Among the remarkable minds which the "Thoughts" disillusioned in respect
of the character and tendency of the Colonization Society were Theodore
D. Weld, Elizur Wright, and Beriah Green, N.P. Rogers, William Goodell,
Joshua Leavitt, Amos A. Phelps, Lewis Tappan, and James Miller McKim.

Garrison's assertion that "the overthrow of the Colonization Society was
the overthrow of slavery itself," was, from the standpoint of a student
of history, an exaggerated one. We know now that the claim was not
founded on fact, that while they did stand together they did not fall
together. But the position was, nevertheless, the strongest possible one
for the anti-slavery movement to occupy at the time. In the disposition
of the pro-slavery forces on the field of the opening conflict in 1832,
the colonization scheme commanded the important approaches to the
citadel of the peculiar institution. It cut off the passes to public
opinion, and to the religious and benevolent influences of the land. To
reach these it was necessary in the first place to dislodge the society
from its coign of vantage, its strategical point in the agitation. And
this is precisely what "The Thoughts on African Colonization" did. It
dislodged the society from its powerful place in the moral sentiment of
the North. The capture of this position was like the capture of a
drawbridge, and the precipitation of the assaulting column directly upon
the walls of a besieged castle. Within the pamphlet was contained the
whole tremendous enginery of demolition. The anti-slavery agent and
lecturer thenceforth set it up wherever he spoke.

» Information provided:
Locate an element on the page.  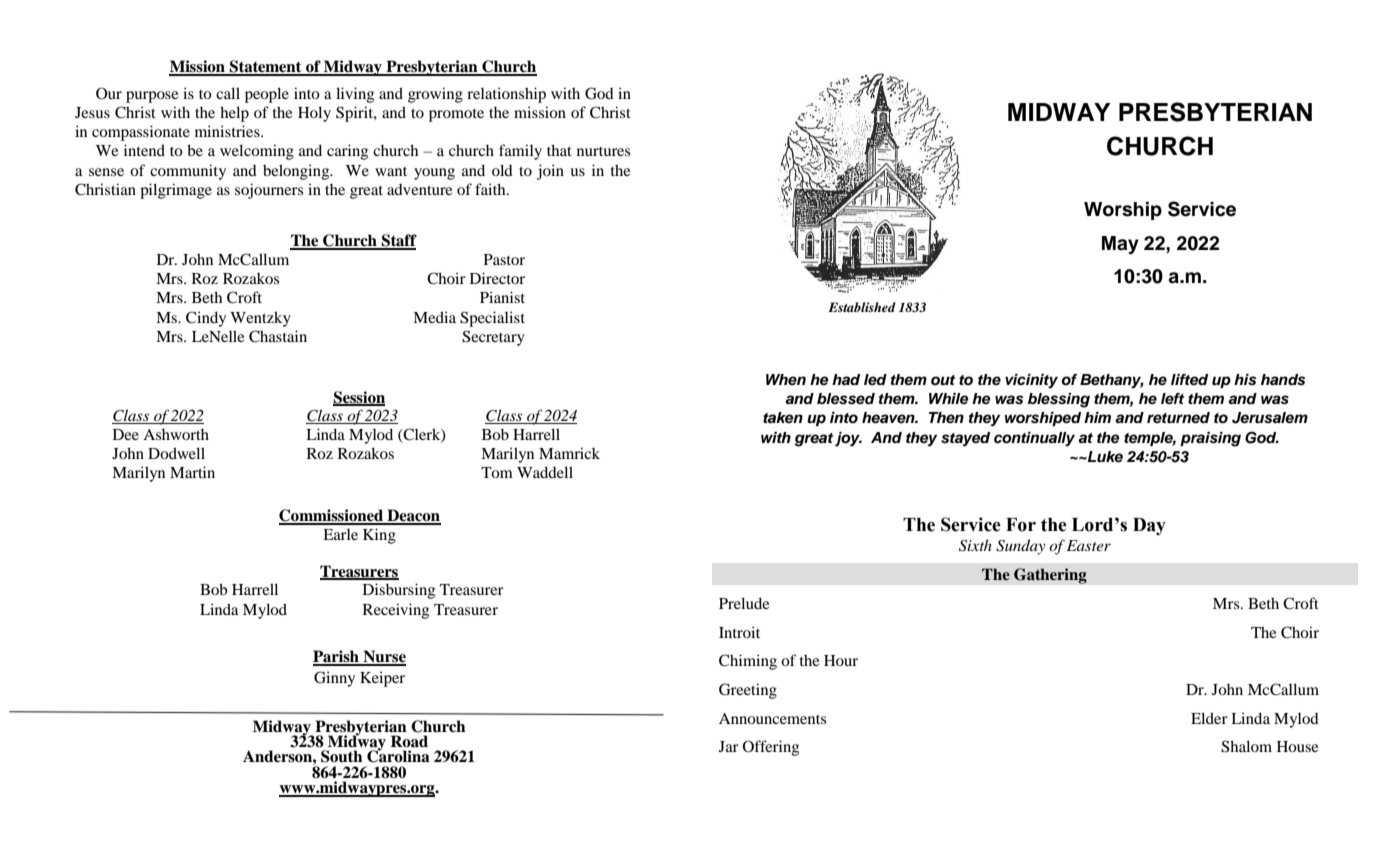
people is located at coordinates (267, 95).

» What is expected:
Rewrite the passage on the Colonization Society, beginning at the words "Among the remarkable" and stopping after "James Miller McKim.", with "remarkable" replaced by "notable". The listing has no connection to the text.

» Response for this exercise:
Among the notable minds which the "Thoughts" disillusioned in respect
of the character and tendency of the Colonization Society were Theodore
D. Weld, Elizur Wright, and Beriah Green, N.P. Rogers, William Goodell,
Joshua Leavitt, Amos A. Phelps, Lewis Tappan, and James Miller McKim.